Coaching - nimmt Sie der Coach bei der Hand?
Ich fragte zurück, ob er nun meine Urlaubszeiten wissen wollte oder wie ich das verstehen solle. Er müsse sich einfach hundertprozentig darauf verlassen können, dass er sich, falls sich ein Bewerbungstermin anbahne, jederzeit an mich wenden könne.
Ich grinste ihn an und antwortete, Coaching mache nicht abhängig, sondern befähige zum selbstständigen Handeln. Er könne also sicher sein, dass er durchaus eine Woche ohne mich erfolgreich überstehen könne. Das freilich war für ihn nicht akzeptabel.
Gut, dass wir darüber gesprochen haben, kann ich da nur sagen. Das Berufsbild "Coach" ist für viele vage, und weckt Erwartungen mit unzähligen Facetten. Und gerade gegenüber einem weiblichen Coach scheint manchmal die Hoffnung auf eine mütterliche Anleiterin, die eine/n bei der Hand nimmt, mitzuschwingen.
Und klar, manchmal würde ich meine Klienten auch gern aus ihrer momentanen Unsicherheit rausführen, die Vorstellung ist verlockend.
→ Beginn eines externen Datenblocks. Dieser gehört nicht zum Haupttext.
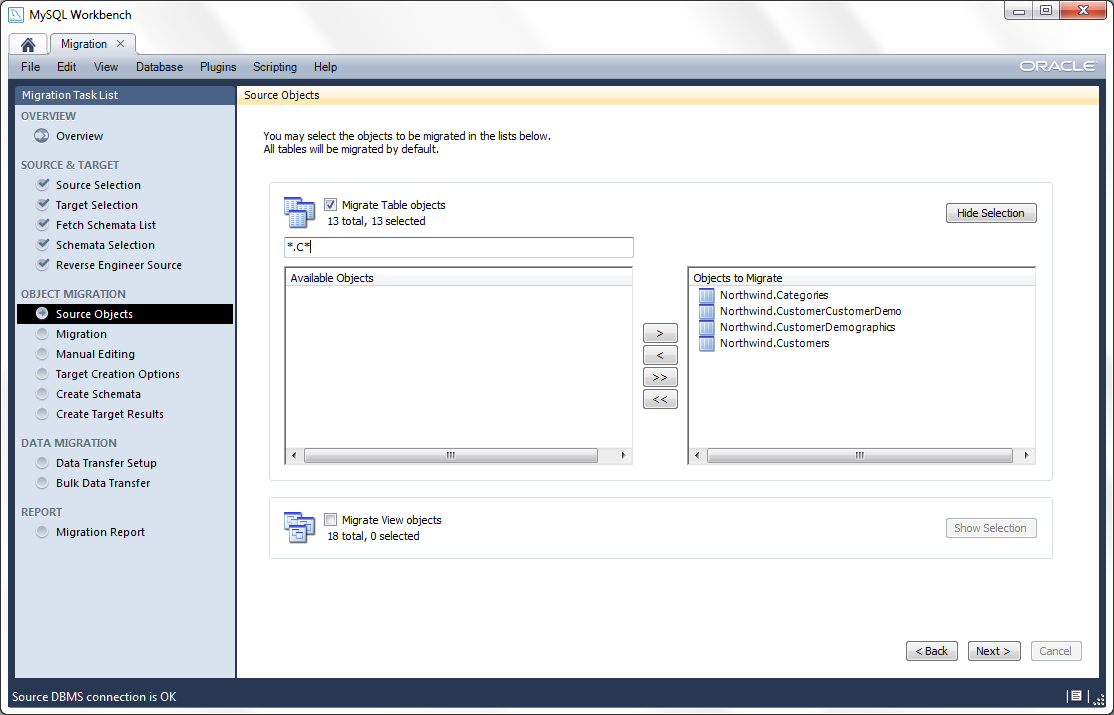The image size is (1114, 715).
Task: Click the table icon beside Northwind.Categories
Action: pyautogui.click(x=707, y=295)
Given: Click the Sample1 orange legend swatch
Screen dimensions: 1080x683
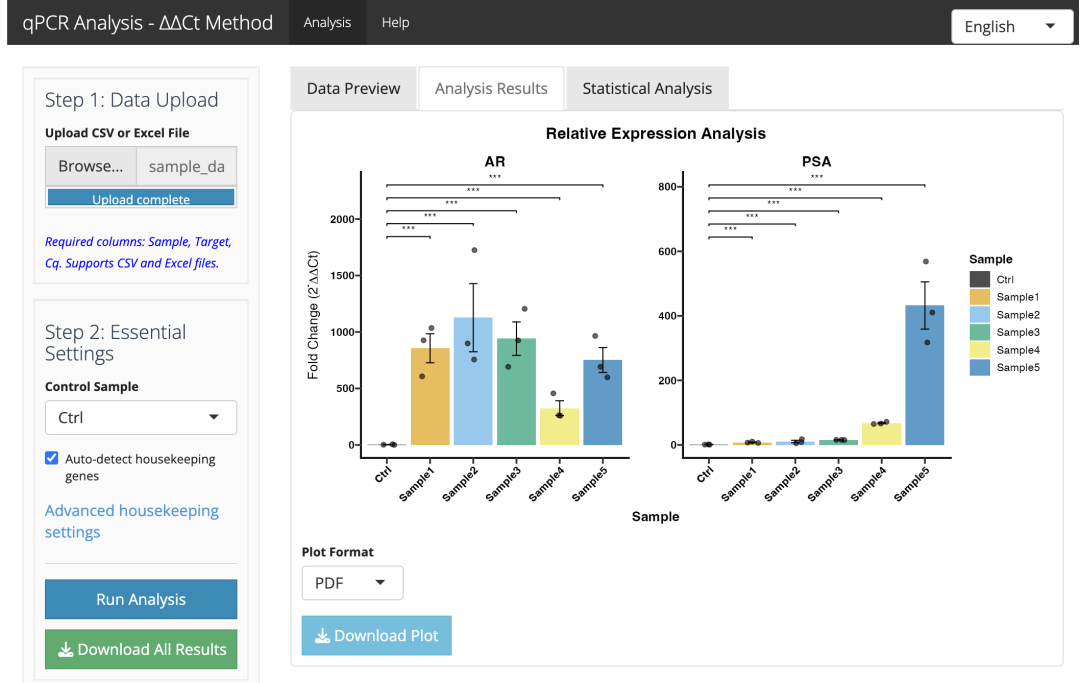Looking at the screenshot, I should coord(979,297).
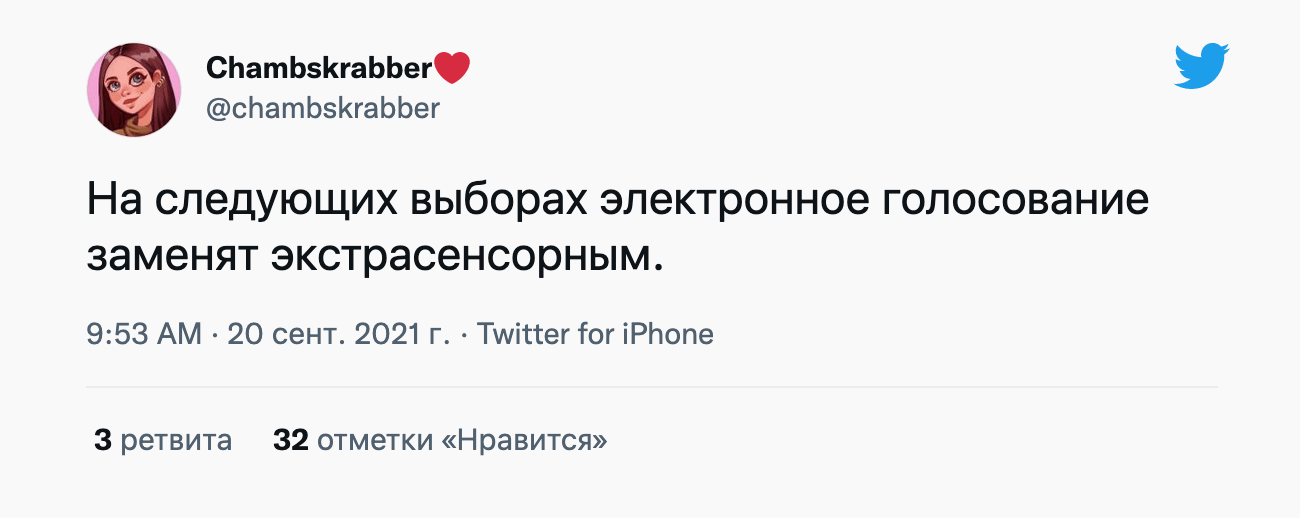View the 3 ретвита list
The image size is (1300, 518).
click(163, 440)
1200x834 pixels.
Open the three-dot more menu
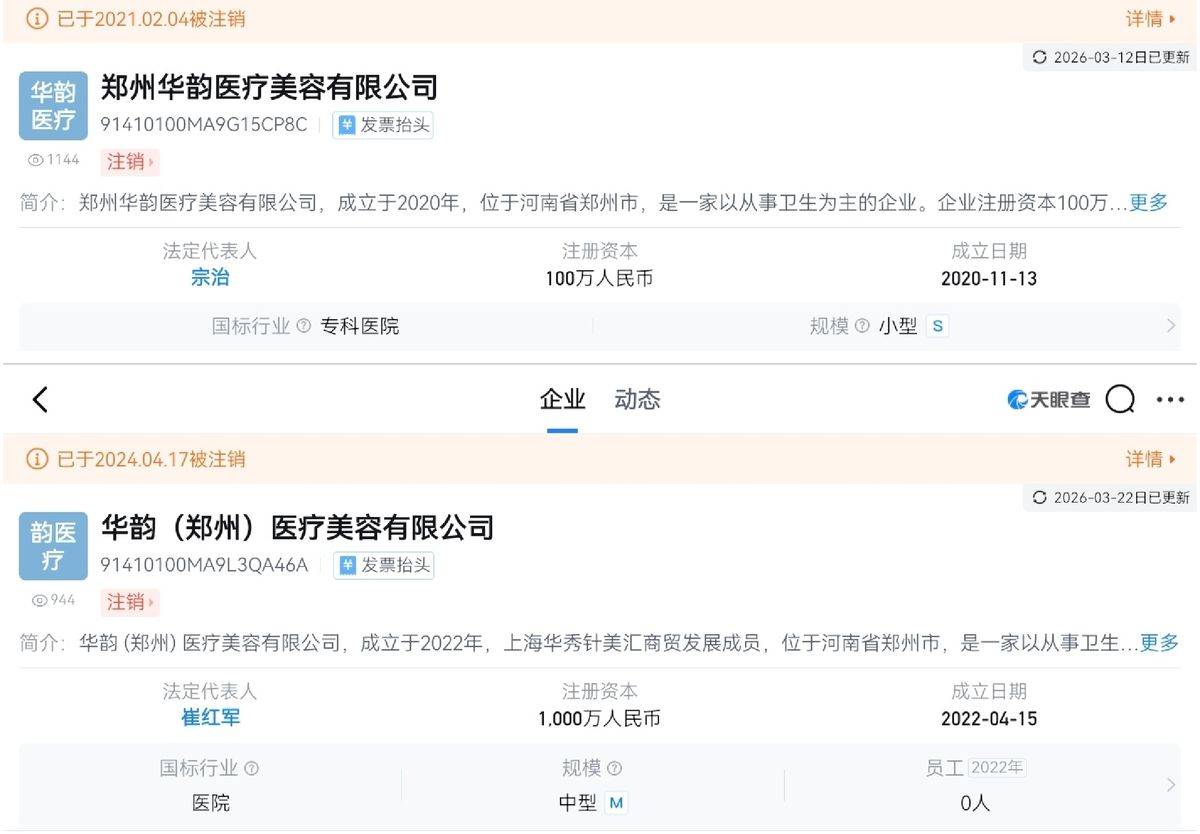(1170, 400)
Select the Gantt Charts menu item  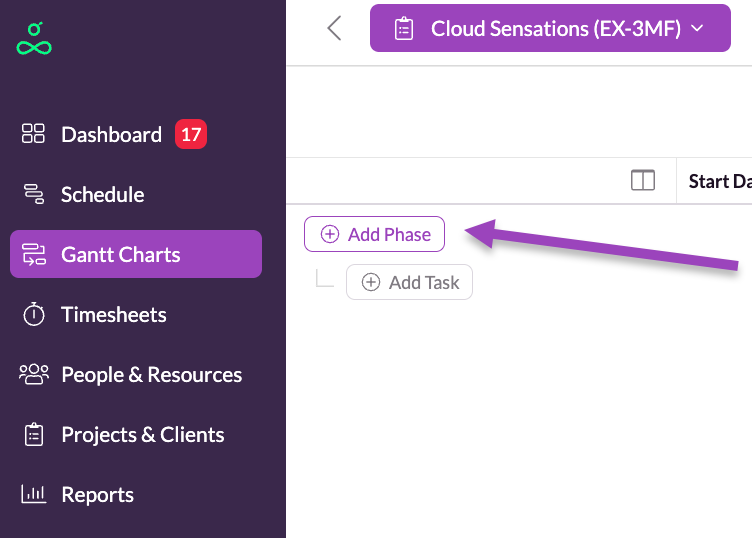(x=121, y=254)
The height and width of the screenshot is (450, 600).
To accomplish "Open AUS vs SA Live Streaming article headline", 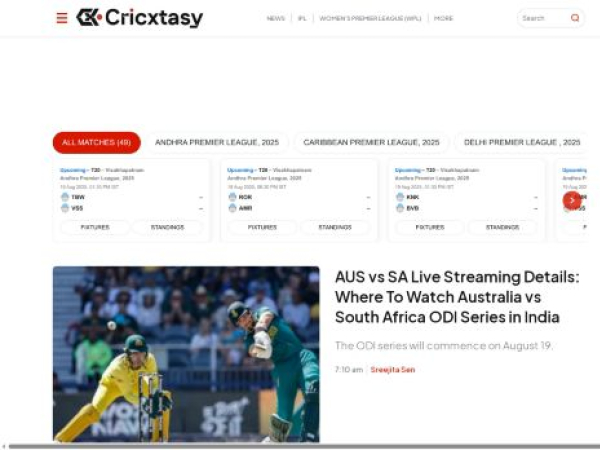I will (457, 297).
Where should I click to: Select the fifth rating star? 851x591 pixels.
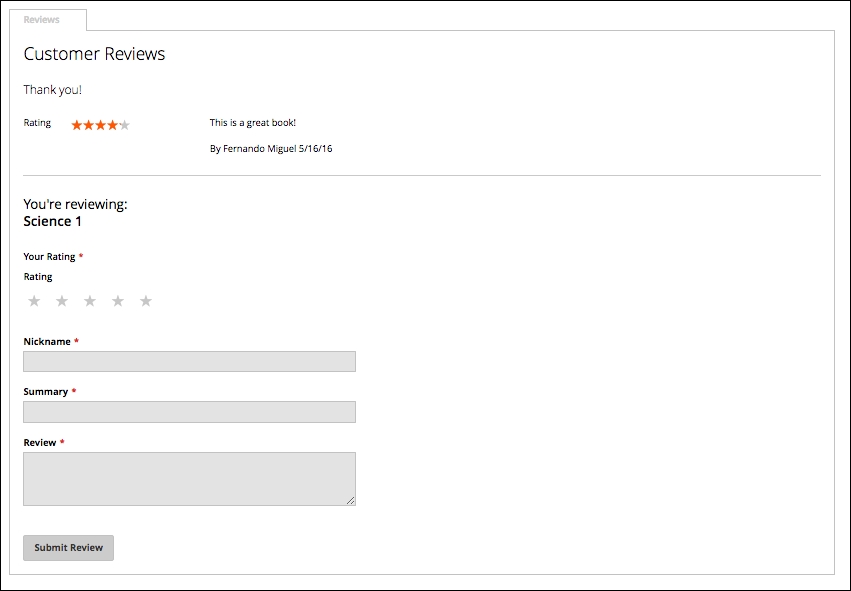tap(146, 301)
Aber ich bin keine Schamanin oder Übermutter oder Zauberin, und meine Klienten sind keine Kinder mehr. Sie wollen selbst mit der grossen Herausforderung des Erwachsenenseins umgehen können, nämlich Krisen zu meistern und Unsicherheit auszuhalten. Dafür brauchen sie ab und zu, aber nicht rund um die Uhr, einen Ansprechpartner, der ihnen neue Wege zeigt. Gehen können sie schon allein.